---------- Document passage ----------
Studio album by White Heart
- Released: September 23, 1997
- Recorded: May–July 1997
- Genre: Christian rock
- Length: 46:42
- Label: Curb
- Producer: Mark Gersmehl, Billy Smiley

White Heart chronology
| Inside (1995) | Redemption (1997) |  |

= Redemption (White Heart album) =

Redemption is the eleventh and final studio album by the Christian rock band White Heart. It is their second and final album on Curb Records. Following the departures of lead guitarist Brian Wooten, bass guitarist John Thorn and drummer/percussionist Jon Knox and following up their 1995 album Inside, the group is now reduced to the trio of lead singer Rick Florian and White Heart founders Billy Smiley and Mark Gersmehl and has once again stylized as Whiteheart for this album. The trio has brought in studio musician friends to fill in the rhythm section and have made what critics are calling a redefining album. Redemption is produced by Smiley and Gersmehl with production assistance by Richie Biggs. The album debuted and peaked at number 33 on the Billboard Top Christian Albums chart.

== Track listing ==
All songs written by Billy Smiley and Mark Gersmehl, except where noted.
---------- Data provided ----------
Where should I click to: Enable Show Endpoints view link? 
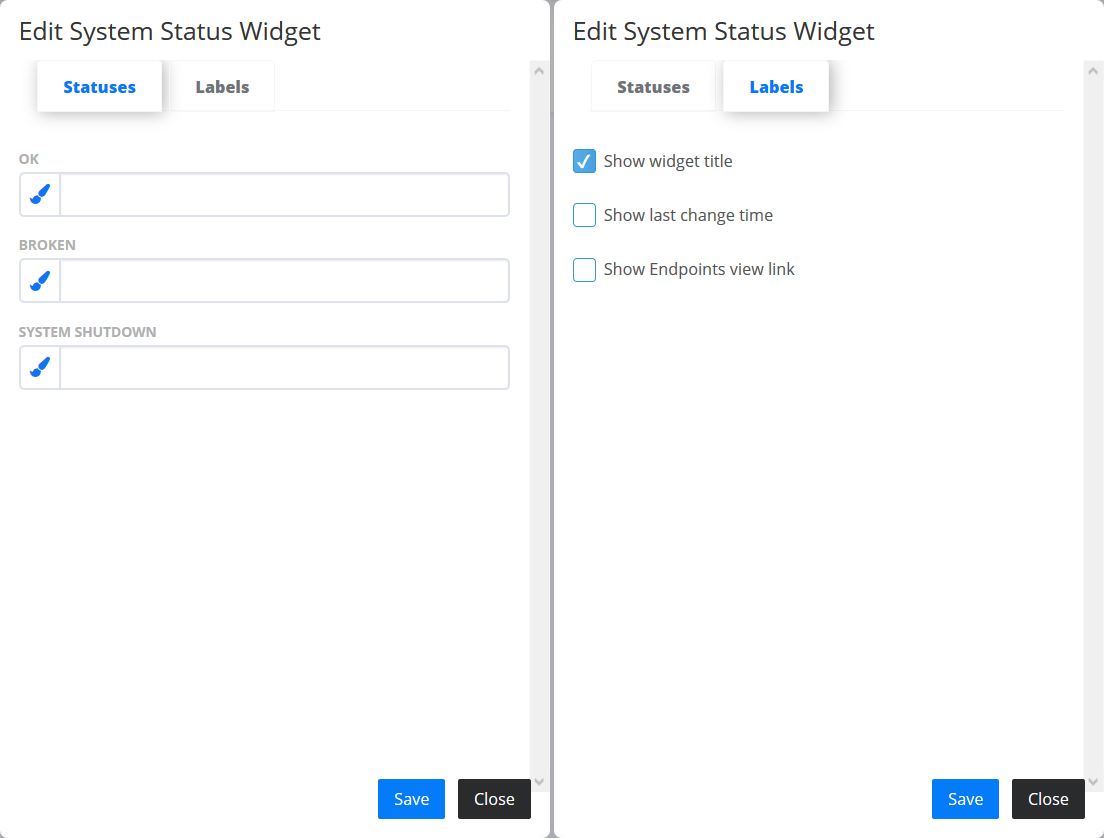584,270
----------
Problem: Write out the Redemption album text word for word, starting with "White Heart chronology" and going on through "Christian Albums chart.".

Task response:
White Heart chronology
| Inside (1995) | Redemption (1997) |  |

= Redemption (White Heart album) =

Redemption is the eleventh and final studio album by the Christian rock band White Heart. It is their second and final album on Curb Records. Following the departures of lead guitarist Brian Wooten, bass guitarist John Thorn and drummer/percussionist Jon Knox and following up their 1995 album Inside, the group is now reduced to the trio of lead singer Rick Florian and White Heart founders Billy Smiley and Mark Gersmehl and has once again stylized as Whiteheart for this album. The trio has brought in studio musician friends to fill in the rhythm section and have made what critics are calling a redefining album. Redemption is produced by Smiley and Gersmehl with production assistance by Richie Biggs. The album debuted and peaked at number 33 on the Billboard Top Christian Albums chart.